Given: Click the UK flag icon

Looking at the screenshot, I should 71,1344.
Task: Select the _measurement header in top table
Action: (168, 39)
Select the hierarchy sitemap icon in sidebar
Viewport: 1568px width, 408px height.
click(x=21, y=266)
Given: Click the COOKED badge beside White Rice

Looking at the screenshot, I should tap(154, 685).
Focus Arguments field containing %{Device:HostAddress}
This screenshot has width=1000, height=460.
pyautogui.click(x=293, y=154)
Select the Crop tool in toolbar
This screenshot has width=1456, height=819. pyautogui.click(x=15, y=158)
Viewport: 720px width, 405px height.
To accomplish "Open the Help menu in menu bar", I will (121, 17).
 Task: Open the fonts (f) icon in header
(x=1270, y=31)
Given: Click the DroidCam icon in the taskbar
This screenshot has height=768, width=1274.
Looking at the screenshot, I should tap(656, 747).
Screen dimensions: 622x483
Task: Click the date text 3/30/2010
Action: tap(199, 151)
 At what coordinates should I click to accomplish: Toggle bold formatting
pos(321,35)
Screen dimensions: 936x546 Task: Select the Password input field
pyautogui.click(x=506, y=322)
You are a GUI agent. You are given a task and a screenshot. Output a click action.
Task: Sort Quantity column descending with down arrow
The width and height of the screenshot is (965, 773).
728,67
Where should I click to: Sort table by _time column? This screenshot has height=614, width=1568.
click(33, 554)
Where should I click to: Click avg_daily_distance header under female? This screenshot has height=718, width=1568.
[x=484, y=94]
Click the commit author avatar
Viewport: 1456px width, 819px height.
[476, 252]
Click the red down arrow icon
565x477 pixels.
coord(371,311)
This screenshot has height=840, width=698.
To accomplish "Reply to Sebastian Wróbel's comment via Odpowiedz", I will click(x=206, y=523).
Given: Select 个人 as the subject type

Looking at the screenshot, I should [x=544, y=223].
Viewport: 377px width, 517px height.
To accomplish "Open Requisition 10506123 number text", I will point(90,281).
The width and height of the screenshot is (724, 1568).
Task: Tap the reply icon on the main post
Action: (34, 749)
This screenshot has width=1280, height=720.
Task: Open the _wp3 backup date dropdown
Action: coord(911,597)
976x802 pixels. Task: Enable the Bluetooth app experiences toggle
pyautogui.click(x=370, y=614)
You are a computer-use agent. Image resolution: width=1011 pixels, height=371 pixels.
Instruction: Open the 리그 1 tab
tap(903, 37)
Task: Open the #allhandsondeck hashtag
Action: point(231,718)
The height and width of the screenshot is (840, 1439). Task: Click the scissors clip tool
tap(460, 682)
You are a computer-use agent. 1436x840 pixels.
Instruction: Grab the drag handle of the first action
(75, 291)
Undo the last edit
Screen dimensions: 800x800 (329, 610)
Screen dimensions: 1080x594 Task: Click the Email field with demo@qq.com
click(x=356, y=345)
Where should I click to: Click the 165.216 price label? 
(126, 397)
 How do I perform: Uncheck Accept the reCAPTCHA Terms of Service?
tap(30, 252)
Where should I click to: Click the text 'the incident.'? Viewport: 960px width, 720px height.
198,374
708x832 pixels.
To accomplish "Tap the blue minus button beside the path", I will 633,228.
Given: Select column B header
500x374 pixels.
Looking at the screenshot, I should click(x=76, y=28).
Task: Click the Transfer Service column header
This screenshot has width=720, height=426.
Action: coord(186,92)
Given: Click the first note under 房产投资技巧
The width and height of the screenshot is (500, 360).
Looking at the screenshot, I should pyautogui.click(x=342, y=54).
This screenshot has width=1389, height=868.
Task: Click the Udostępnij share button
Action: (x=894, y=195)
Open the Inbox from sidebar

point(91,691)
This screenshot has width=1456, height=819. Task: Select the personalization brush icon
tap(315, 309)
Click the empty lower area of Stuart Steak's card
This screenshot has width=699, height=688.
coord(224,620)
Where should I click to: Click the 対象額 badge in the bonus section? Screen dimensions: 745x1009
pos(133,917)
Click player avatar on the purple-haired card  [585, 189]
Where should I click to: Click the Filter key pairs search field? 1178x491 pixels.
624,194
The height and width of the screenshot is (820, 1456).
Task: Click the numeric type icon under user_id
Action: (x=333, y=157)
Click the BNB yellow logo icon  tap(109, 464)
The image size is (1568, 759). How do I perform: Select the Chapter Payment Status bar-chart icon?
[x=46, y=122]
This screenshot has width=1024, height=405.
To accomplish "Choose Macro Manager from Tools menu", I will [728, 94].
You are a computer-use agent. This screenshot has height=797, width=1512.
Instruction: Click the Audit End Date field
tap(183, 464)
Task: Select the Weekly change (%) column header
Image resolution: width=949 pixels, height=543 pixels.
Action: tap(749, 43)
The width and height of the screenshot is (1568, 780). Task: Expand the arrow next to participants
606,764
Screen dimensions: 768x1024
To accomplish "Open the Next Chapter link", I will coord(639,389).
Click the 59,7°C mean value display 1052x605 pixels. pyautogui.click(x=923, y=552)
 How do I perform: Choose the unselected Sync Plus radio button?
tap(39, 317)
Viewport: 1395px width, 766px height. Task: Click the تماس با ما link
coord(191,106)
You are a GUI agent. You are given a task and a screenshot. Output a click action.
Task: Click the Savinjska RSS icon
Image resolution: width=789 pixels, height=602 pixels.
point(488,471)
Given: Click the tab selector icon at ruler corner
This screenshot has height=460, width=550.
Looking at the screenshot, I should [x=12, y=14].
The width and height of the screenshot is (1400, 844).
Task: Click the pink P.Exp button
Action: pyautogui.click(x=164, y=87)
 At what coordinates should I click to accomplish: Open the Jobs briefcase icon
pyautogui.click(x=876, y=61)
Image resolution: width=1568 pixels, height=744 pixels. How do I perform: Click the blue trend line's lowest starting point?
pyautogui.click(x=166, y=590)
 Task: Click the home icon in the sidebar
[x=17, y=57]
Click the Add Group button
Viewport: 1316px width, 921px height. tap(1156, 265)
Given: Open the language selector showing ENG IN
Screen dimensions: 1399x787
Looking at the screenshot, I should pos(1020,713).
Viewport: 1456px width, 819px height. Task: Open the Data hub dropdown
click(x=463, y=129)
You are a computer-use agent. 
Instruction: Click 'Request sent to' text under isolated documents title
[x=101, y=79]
************
_WORK TO BE COMPLETED:_ Arrange the items starting with the line containing "Screen dimensions: 936x546" and going through the line containing "pyautogui.click(x=506, y=322)" as a two-column CSV headed input and output, one row per item, with each field quoted and any line breaks replaced by spaces.

_FULL RESPONSE:_
input,output
"Screen dimensions: 936x546 Task: Select the Password input field","pyautogui.click(x=506, y=322)"